• Subscribe
  • Is "COVID-19 marketing" ethical?

    Andrey
    11 replies
    I'm sure all of you received a lot of emails with approximately the same content: "It's hard COVID times, but we are here to help your business stay alive. Here is your XX discount." It seems like many use the pandemic as an opportunity to sell, offering a discount the same as during Halloween, Black Friday, or Christmas. Since 10-20% off for a $10-20 subscription is not likely to help a lot and they also don't offer discounts for existing users, it all looks like marketing based on a disease. Doesn't it all look bad?

    Replies

    Fabian Maume
    It depends. If the company is using its resources to help mitigating covid I would say it is ethical. A good example might be Apify which used its webs craping infrastructure to help aggregate statics about covid. Mapotic is another example of Czech start-up which did it right in my opinion: they created free map to find mask dispensers and testing sites. If covid marketing is just blasting one email telling "we stand together" but there is no action from the company on the front line, I don't see the point.
    Dragos Bulugean
    It depends on how they do it, but in my opinion, most of them are not ethical in their approach, they just do it to boost some sales metrics.
    Petr Němec
    It depends how it is done. Most of the time it is just an excuse to make noise, but some company actually made effort to adapt to covid; like converting alchool into hand sanitazer.
    Cathrin Schneider
    As soon as it becomes a "marketing" initiative, most become unethical as -by nature- they try to increase revenue/growth. But there are excellent examples out there that really benefit the customer AND the business at the same time. Like relief programs for customers in financial trouble. This helps the customer and the business will keep a loyal customer.
    Ana Bibikova
    Wizen Guides
    Wizen Guides
    Common, is it only about COVID marketing?
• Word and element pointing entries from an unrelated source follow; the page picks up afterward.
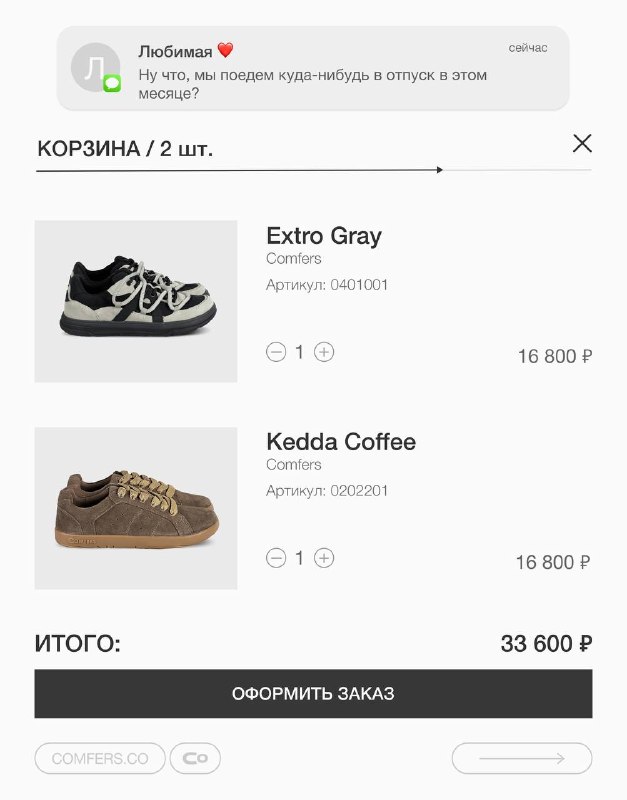The height and width of the screenshot is (800, 627).
Task: Click the Comfers brand under Kedda Coffee
Action: point(294,465)
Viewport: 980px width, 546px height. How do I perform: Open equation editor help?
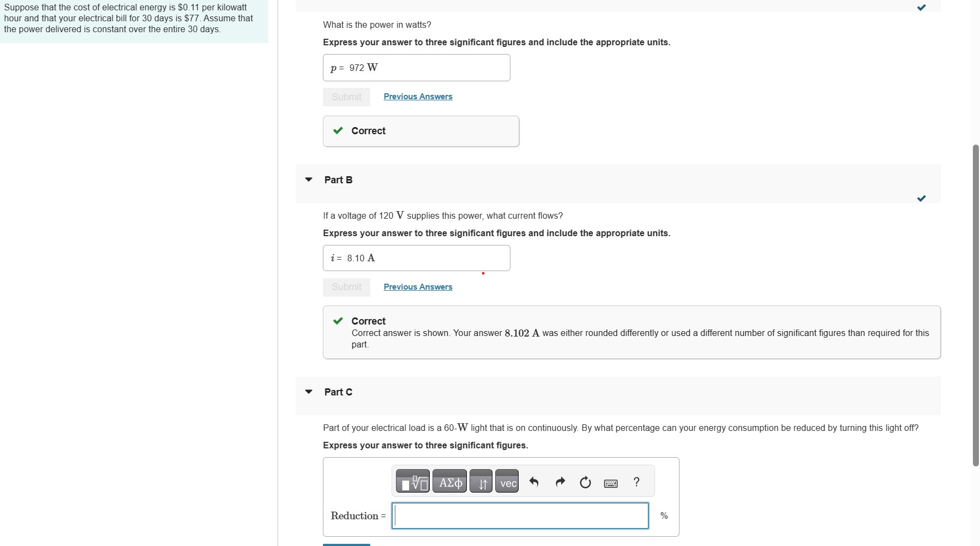636,482
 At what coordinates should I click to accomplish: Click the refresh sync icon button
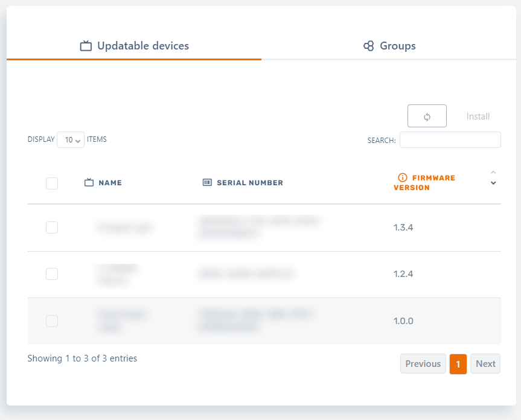pyautogui.click(x=427, y=116)
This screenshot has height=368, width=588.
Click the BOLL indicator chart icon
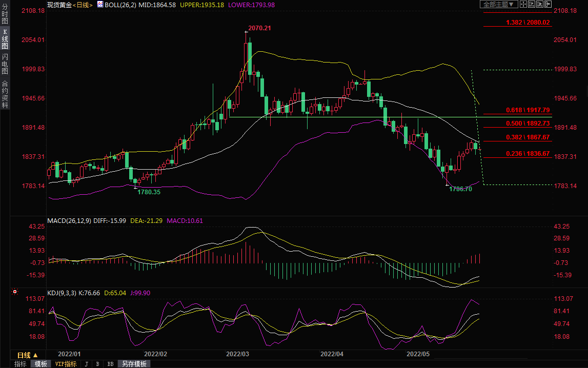[x=99, y=5]
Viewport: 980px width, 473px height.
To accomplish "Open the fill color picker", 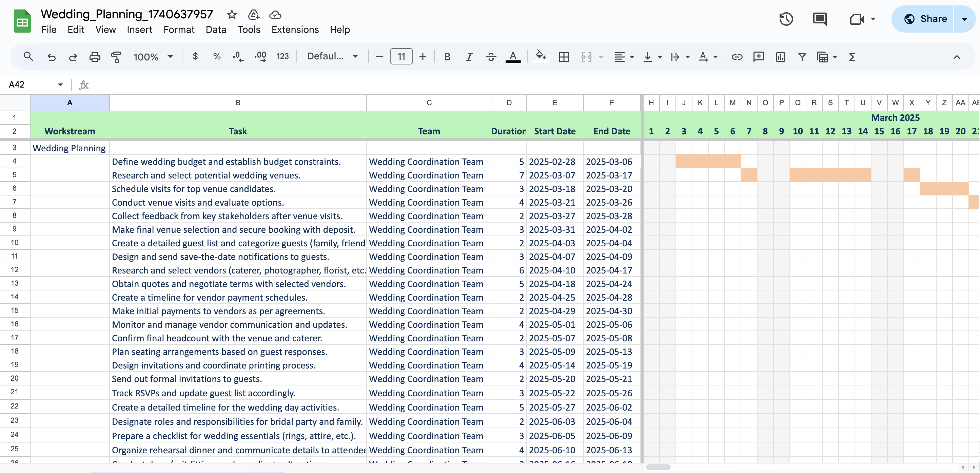I will click(541, 57).
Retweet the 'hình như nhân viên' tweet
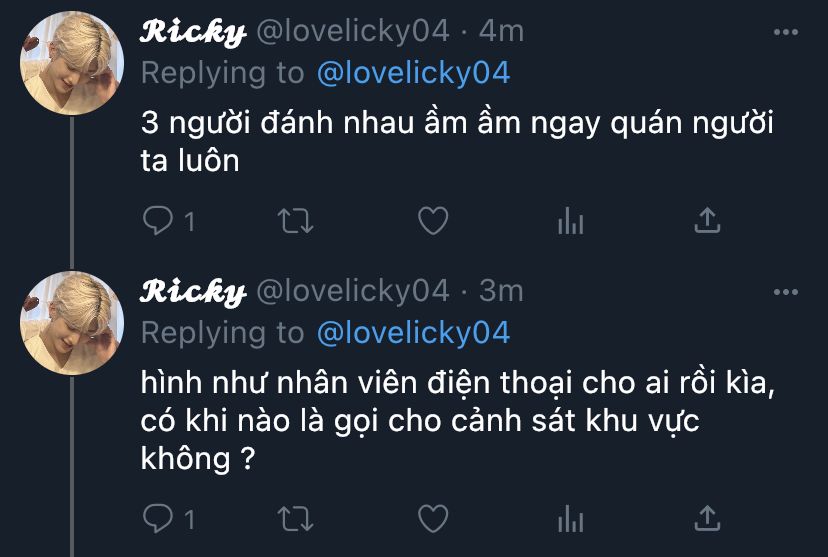The width and height of the screenshot is (828, 557). [x=296, y=519]
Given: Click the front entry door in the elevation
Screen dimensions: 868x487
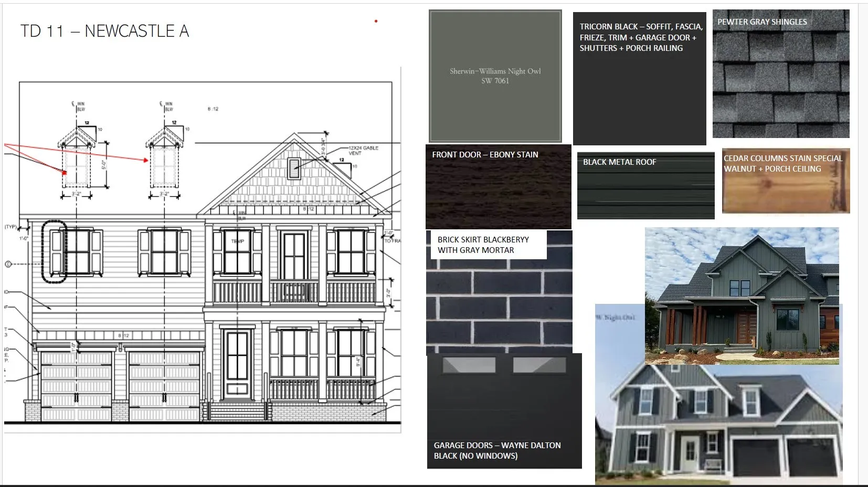Looking at the screenshot, I should point(237,363).
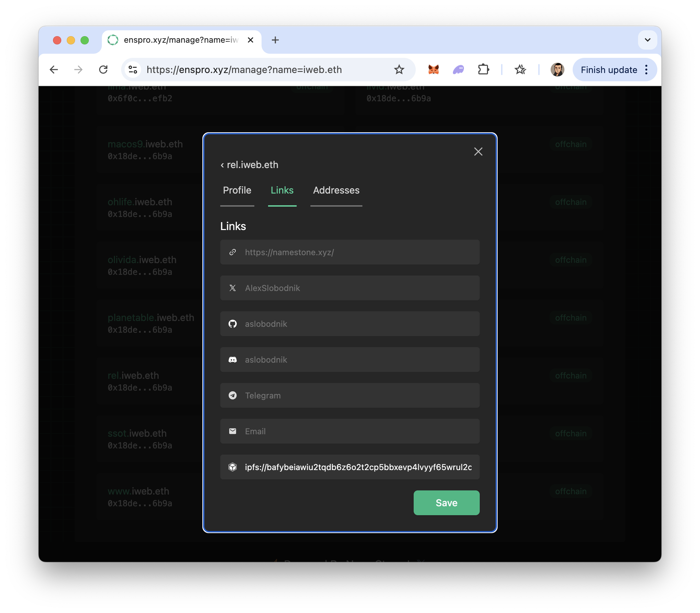The image size is (700, 613).
Task: Open Chrome three-dot menu
Action: [647, 70]
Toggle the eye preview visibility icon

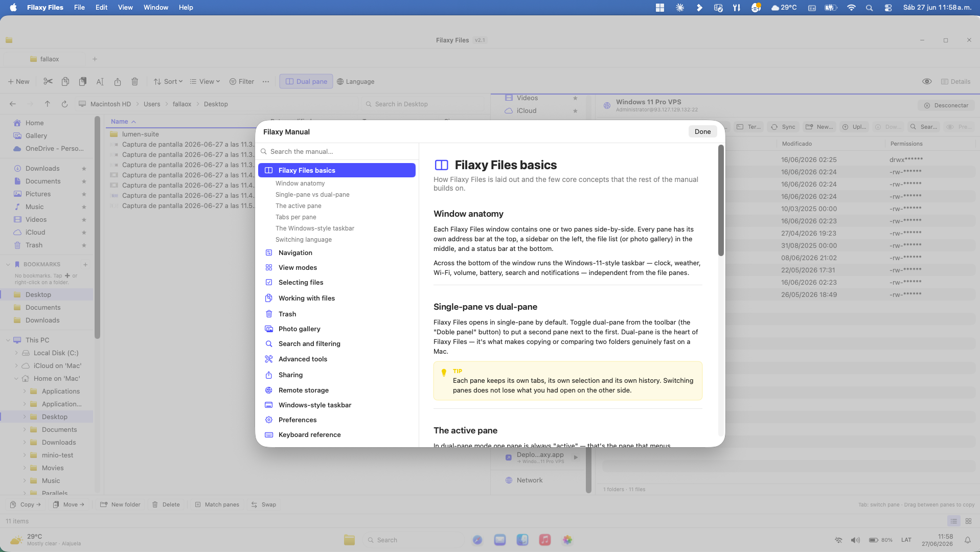[x=927, y=81]
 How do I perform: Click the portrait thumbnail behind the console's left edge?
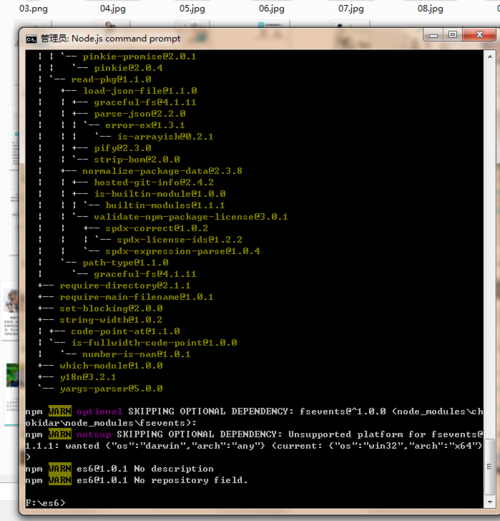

I mean, when people promise you to lift your business on the next hight for "$199/month" or "save your time, money and efforts for $99/month but billed annually" isn't it a part of the same story? I'm sure there is a number of businesses that really hope to be saved for a reasonable monthly subscription fee, but it never actually happens. We're all reasonable people and we realise there're no easy solutions for our problems, but we fall again and again for the promise to be rescued by a wave of a magic wand with convenient Stripe billing. My point is that marketers use our fears, hopes and hidden agendas all the time. Why COVID narrative should be any different?
    Andrey
    @anab You are right. Marketing by nature is not super ethical https://www.history.com/news/cig...
    Ananda Aisola
    I've seen a lot of startups do this for job posting sites, which frankly I find unethical. They scraped the names off some list and are contacting people without their permission to promote their job search portal.
    Andrey
    @ananda_aisola I received this type of email from almost every service where I was signed up for a free trial, including quite famous companies.
    Mr Ethar Alali
    @ananda_aisola This one is definitely horrific! People are looking for work atm and in the scam uses for this, it's phishing and exploitative.